Three types of game-based learning modes (single-player, competition, and cooperation) were tested. In the gameplay, the students were instructed on island adventures (Figure 1). Players can increase the mission completion rate of the islands by defeating monsters (answering questions). There are six islands: Flame Island, Desert Island, Ghost House, Starlight Tower, Forest Island, and Whale Cave. To distinguish each student who logs into the system, all the students, regardless of the game-based learning mode, registered before logging into the system with a student ID and password. The system used this registration information to identify students’ performance in different game-based learning modes. Additionally, to allow students to track their learning progress, personal information was added to the system to view their current game progress and understand their learning situation. Teachers monitored students’ progress through game-based learning activities.
3.1. Single-Player Mode
The single-player mode is designed with a mission-oriented approach, allowing students to explore the islands and complete the course content. When a student enters an island in the single-player mode, the system presents the game’s storyline and provides relevant system operation instructions, such as the game’s opening narrative. After reviewing the story content and system instructions, the student can begin the game. The adventure mode varies depending on the platform the player is using: shaking the phone or continuous mouse clicks. When the system detects that the student is shaking the phone or clicking continuously, it randomly generates questions, indicating an encounter with a monster. At this point, the student must answer the questions presented by the system. The results of these answers not only represent the student’s familiarity with the topic, but also determine the rewards and penalties within the game. If a student answers a question correctly, they receive new equipment or items, while incorrect answers result in a reduction in the in-game character’s health points. Due to the presence of many monsters (questions) on each island, the system randomly selects a monster (question) for students to battle (answer) when they enter an island. The questions are designed as multiple-choice questions, and students must reach a specified threshold for defeating the monsters on the island to consider the adventure completed. A successful battle indicates that the student’s familiarity with the chapter has reached the system’s predefined threshold. As each island is populated with a variety of monsters (questions), students entering an island engage in battles (answering questions) with these randomly selected monsters (questions).

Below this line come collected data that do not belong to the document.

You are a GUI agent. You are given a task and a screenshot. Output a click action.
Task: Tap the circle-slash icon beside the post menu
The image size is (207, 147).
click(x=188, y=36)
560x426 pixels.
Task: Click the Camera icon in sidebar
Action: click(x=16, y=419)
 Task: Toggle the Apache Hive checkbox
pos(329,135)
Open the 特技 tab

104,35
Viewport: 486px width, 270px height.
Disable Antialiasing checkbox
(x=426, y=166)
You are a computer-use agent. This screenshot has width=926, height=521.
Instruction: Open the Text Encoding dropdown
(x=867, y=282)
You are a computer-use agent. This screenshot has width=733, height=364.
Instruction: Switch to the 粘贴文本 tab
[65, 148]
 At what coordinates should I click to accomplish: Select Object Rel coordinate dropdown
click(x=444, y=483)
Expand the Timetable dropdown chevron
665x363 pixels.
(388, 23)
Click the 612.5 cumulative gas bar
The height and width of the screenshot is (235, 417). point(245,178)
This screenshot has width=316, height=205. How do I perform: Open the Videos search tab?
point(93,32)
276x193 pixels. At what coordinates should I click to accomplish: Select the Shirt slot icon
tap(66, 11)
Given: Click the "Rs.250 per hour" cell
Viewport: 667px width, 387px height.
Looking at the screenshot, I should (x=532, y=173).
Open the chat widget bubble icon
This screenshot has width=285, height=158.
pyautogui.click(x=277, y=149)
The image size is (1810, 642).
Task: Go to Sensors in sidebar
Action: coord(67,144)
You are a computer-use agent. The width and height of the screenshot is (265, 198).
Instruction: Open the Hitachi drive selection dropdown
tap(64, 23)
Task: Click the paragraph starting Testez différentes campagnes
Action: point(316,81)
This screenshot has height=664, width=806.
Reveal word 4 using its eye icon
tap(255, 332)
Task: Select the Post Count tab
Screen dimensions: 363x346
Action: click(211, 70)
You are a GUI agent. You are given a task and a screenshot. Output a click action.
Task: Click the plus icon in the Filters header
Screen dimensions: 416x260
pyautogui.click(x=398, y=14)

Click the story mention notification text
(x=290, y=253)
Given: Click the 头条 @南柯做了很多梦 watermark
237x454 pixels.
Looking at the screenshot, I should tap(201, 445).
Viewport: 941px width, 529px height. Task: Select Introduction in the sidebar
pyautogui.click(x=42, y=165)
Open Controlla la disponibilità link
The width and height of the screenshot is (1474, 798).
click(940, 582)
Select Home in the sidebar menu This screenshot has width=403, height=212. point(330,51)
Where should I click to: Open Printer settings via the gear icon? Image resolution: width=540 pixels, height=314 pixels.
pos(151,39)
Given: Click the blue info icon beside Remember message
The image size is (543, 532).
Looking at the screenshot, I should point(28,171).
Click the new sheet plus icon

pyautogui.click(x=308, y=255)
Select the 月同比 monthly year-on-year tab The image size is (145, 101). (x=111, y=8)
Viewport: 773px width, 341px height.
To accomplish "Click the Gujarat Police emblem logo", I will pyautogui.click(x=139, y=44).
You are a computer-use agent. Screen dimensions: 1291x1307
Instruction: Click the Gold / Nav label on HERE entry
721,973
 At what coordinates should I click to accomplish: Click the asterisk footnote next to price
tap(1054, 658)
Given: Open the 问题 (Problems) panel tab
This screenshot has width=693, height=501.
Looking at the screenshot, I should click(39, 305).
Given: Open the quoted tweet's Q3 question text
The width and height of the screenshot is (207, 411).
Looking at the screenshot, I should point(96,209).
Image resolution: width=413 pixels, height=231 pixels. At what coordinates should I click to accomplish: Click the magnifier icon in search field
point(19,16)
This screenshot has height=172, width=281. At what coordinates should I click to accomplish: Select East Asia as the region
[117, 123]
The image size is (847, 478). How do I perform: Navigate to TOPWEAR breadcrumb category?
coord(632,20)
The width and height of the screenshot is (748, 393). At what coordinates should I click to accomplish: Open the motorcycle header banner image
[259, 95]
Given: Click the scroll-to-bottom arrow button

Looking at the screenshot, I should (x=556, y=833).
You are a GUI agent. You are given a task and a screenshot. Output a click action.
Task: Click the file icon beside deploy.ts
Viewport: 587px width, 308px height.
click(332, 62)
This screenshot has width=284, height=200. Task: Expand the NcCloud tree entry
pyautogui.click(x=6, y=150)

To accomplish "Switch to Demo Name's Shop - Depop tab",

The questions were created as multiple-choice questions, and students were required to reach a system-defined threshold for defeating the island’s monsters to complete the adventure. If a student succeeds, the student reaches the level of familiarity with the content specified by the system for that chapter. To address the concerns of large quantities and prolonged answering times potentially causing student fatigue, we employed the Sequential Probability Ratio Test (SPRT) for threshold detection. To reduce the response time and the number of questions, the SPRT+ testing approach was used [26]. This method selects a probability model with high confidence. Recognizing that high confidence does not rely on students’ self-assessment; the probability of answering correctly for unfamiliar concepts (Pn) is reduced from 0.75 to 0.6 in SPRT++ [27]. This means that, for each island adventure challenge, the system randomly generates ten monsters (questions). A student needs to complete the challenge by answering four questions correctly in a row, while continuous incorrect answers to four questions in a row result in challenge failure. Additionally, answering seven out of nine questions correctly is regarded as a successful challenge.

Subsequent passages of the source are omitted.